DISCLAIMER: Firstly, and most importantly. This issue likely to effect a tiny proportion of customers. Despite what many think as soon as new version of vSphere hits the streets for most large organisations it can take anything between 12-24 months to actually complete an upgrade from one flavour of vSphere to another. Therefore by the time a customer who has rolled out vSphere 6.5 U2, the chances are that there WILL be an upgrade path to vSphere 6.7 probably in the shape of U1 or U2 release. The important thing to remember is if your intention is in the short-term to upgrade to vSphere 6.7 for whatever reason – is to be aware of the title of this blogpost. You may as well skip U2 and head straight to vSphere 6.7 if that’s the case…
UPDATE (10th May, 2018): It looks like the VAMI interface on the VCSA is set to deploy vSphere 6.5 U2. It’s set as just a “bugfix” and that its severity is set to “critical”. I’m research what the situation is with update manager.
WHY DOES THIS HAPPEN: This has happened on more than one occasion in recent memory. I don’t personally think that precedent can be used to justify this. A much simpler reason exists. The reality is VMware now has a very complicated, and richly interdependent and tightly-coupled series of software and services. Attempts have been made in the past to build a “Train Release” by which the core platform like vCenter/ESX are the “head” or “engine” of the train, and the related products that sit on top of it – are couple behind it on a release schedule that if correctly managed should arrive in the customer station at roughly the same time. Occasionally, a carriage gets de-coupled and is left in the sidings somewhere outside Colchester. For customers for whom that software package is critical it can and will delay and upgrade processes until the last part of the train gets into the station. This can be difficult where one SR calls for upgrade to fix one problem, only to “break” a piece of software elsewhere.
This kind of sequencing of software releases is very, very difficult to do in a large multi-national software company where software is shrinked-wrapped and installed on-prem. It’s actually a compelling argument for buying software like vSphere-as-a-service, and heading off into the Public Cloud. You cease to have worry about this kind of poop.
HAS THIS BEEN COMMUNICATED EFFECTIVELY. I’m sorry to say this but no. Sadly, an almost like Apple like cloak of secrecy still envelopes VMware. There are good reasons for this in some cases, but other situations like this – it actively and effectively works against good communication. As ordinary mortal I am supposed to read all the blogs, read all the release notes and listen to all the podcasts. I would say I’m pretty well connected to the VMWorld – but I didn’t know this was happening. Heck, I didn’t know that vSphere 6.5 U2 was on its way – or know there wasn’t upgrade path.
Apparently, to some that’s my fault, and my problem – and it isn’t the responsibility of VMware to shout from the rooftops as if Four Horses of the Apocalypse were on their way.

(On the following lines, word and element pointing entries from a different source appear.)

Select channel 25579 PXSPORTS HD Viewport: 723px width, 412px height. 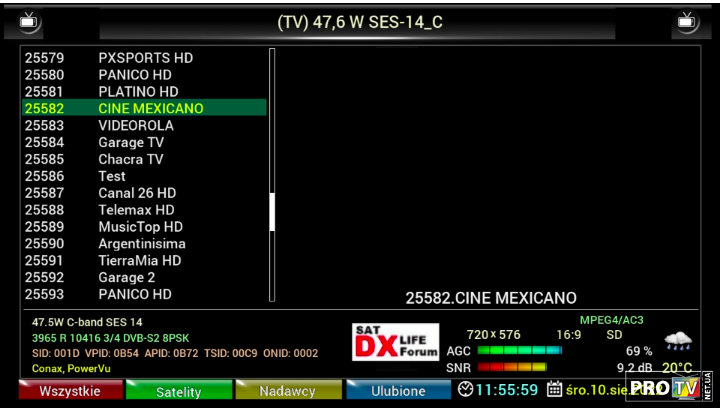pos(145,58)
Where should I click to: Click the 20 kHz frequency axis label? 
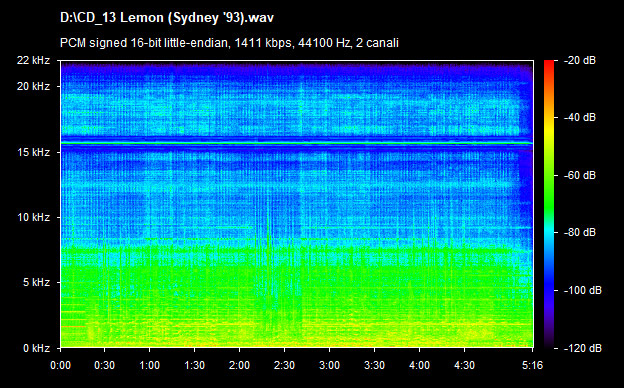[x=33, y=86]
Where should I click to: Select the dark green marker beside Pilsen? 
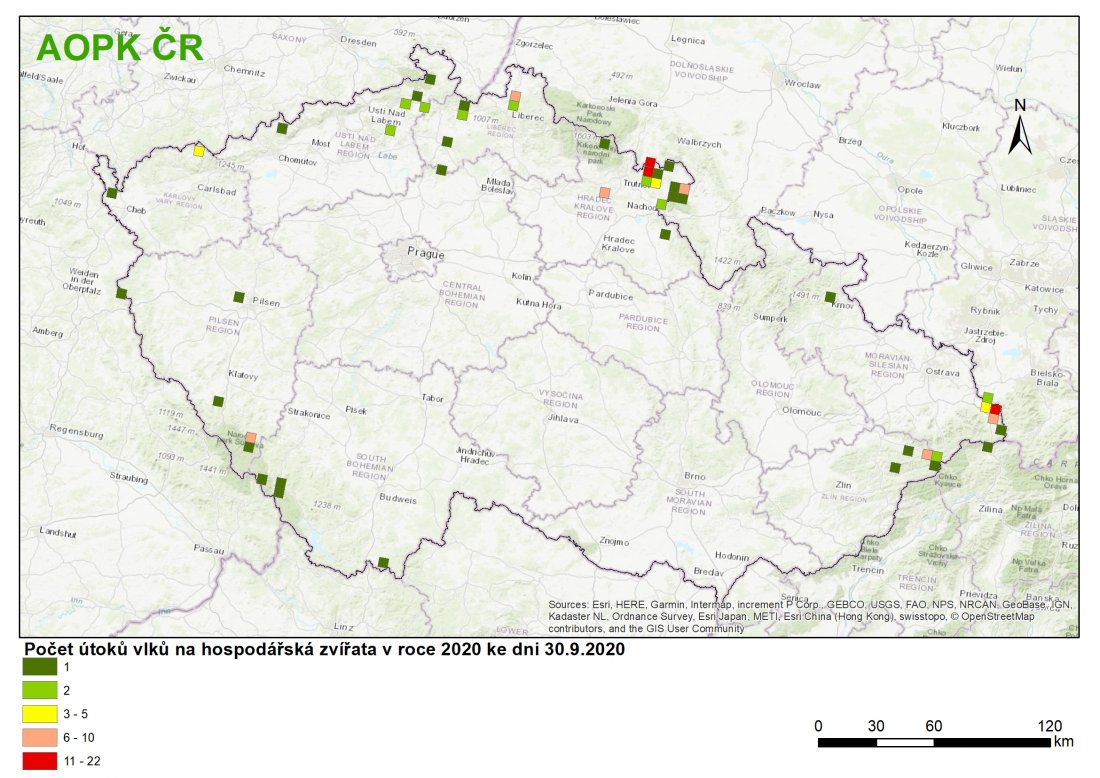coord(238,297)
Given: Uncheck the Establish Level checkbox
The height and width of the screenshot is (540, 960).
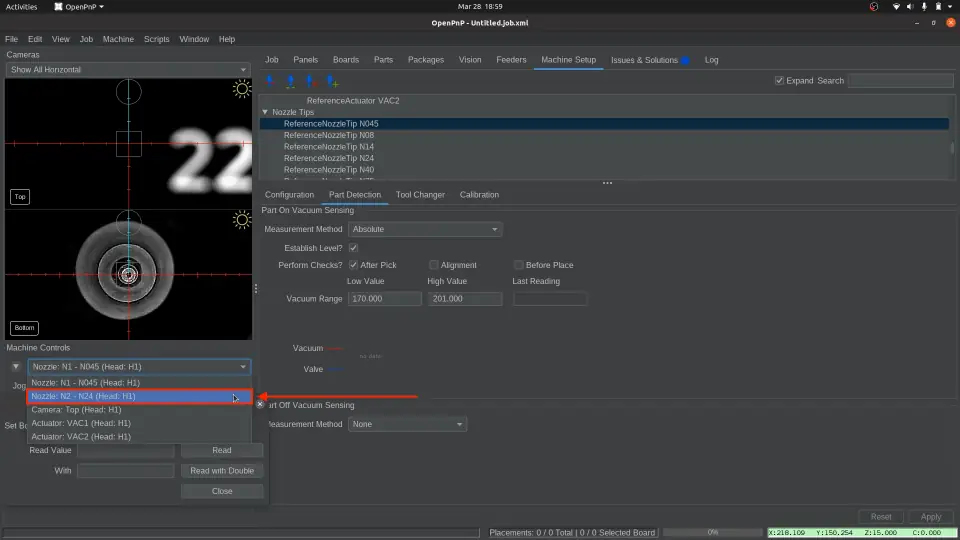Looking at the screenshot, I should pos(353,248).
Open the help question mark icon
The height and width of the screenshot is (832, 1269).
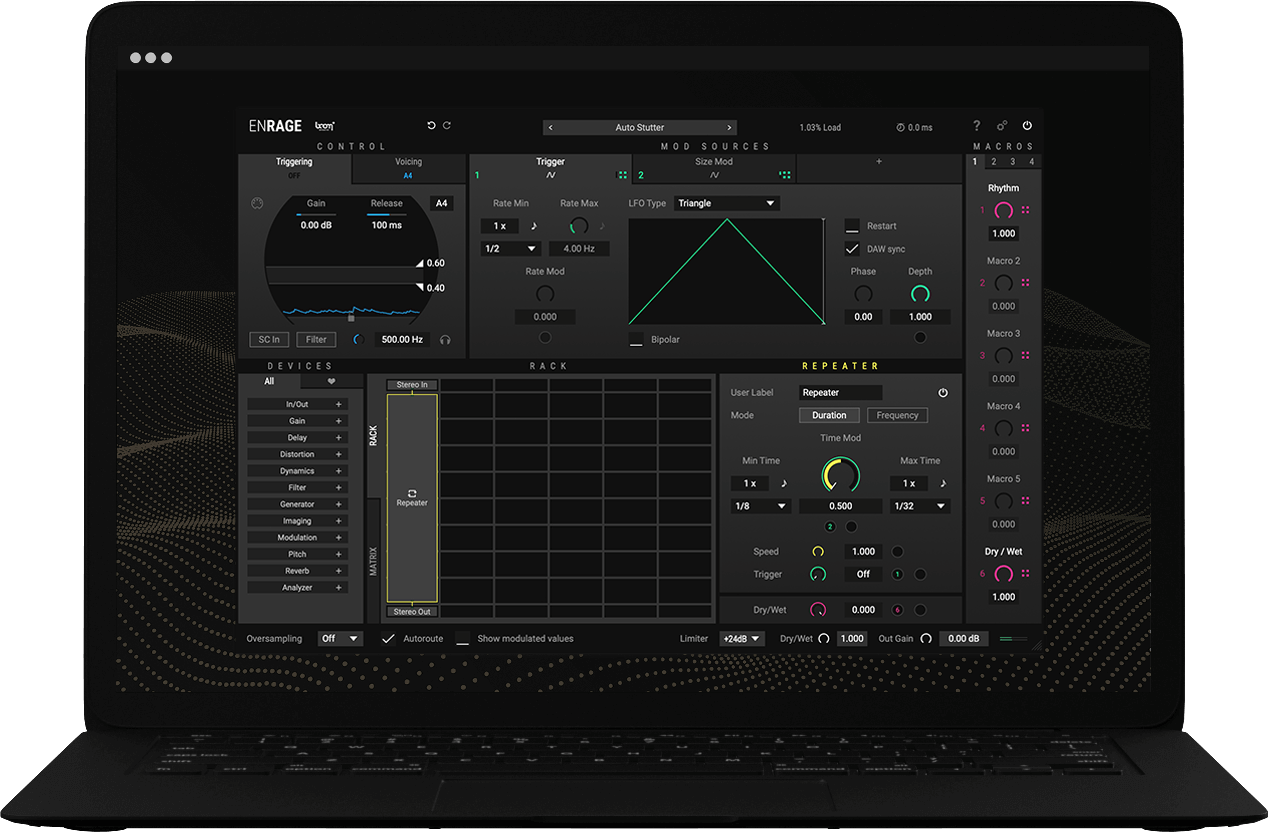click(977, 126)
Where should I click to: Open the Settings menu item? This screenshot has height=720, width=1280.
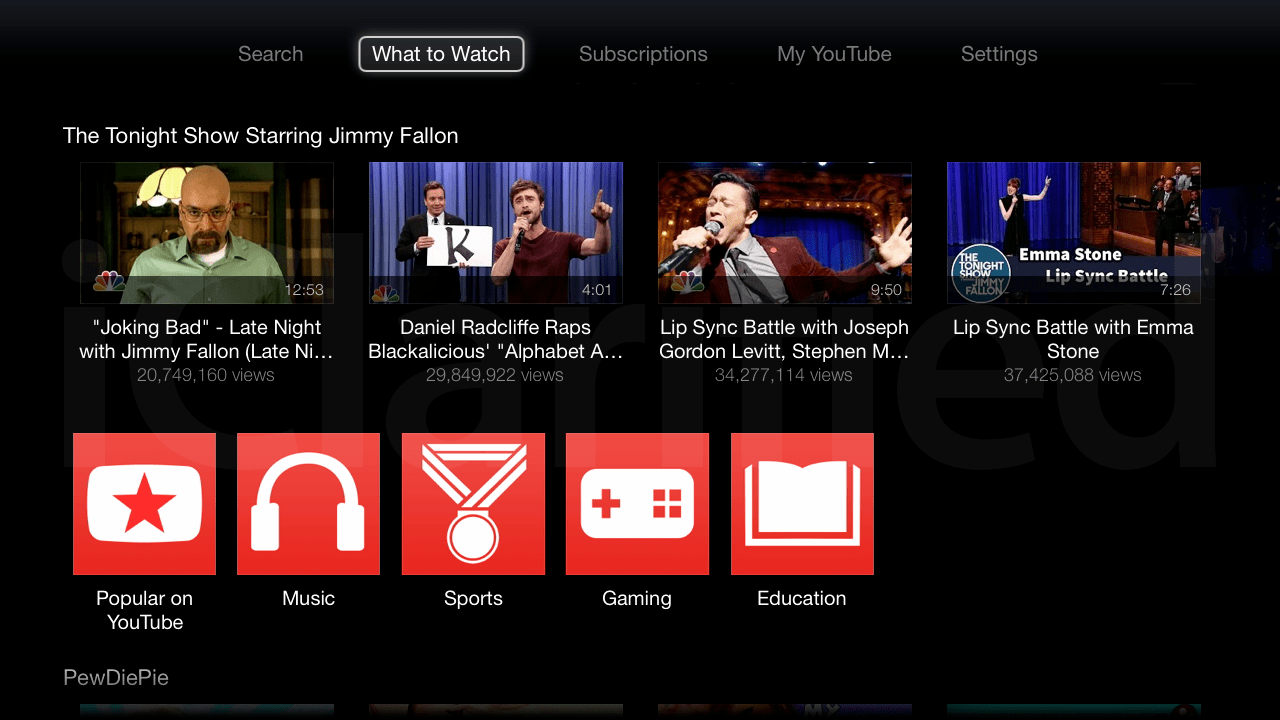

Before I rant on and loose the plot a little – I will point you back to this disclaimer. Look. I totally get it, and totally understand why and how this happens. And in many, many, many ways the vSphere 6.5 U2 release is a good, good,good thing because it quickly deals with the issue associated with “WHY DOES THIS HAPPEN”. The train becoming de-railed from the railway lines.
For those who are outside of the vendorland much of this just seems bug-eyed weird. Although “shit-sandwich” has become such a defacto standard in our industry many seem quiet happy to suck it up. Personally, I like to set my standards higher than that. Case in point. The download page for vSphere 6.5 U2 has one of those little yellow “read the KB” stickers – which incidentally disappears when you click “Go To Downloads”.
The downloads page of vSphere 6.7 (at the time of writing) has a tiny notification at all.
People will say “buyer beware” and you should read the Release Notes. Honestly, who has time for that – Release Notes are like EULAs. Practically no-one reads them (I’m unable to quantify that statement I know!).
Of course, if you fail to read all the blogs, the release notes and these stickers – then its “your own fault chum” according to some. Personally, I think vendors have to realise that in todays busy world with lots of competing channels searching for our eyeball time – something a little more noticeable is required.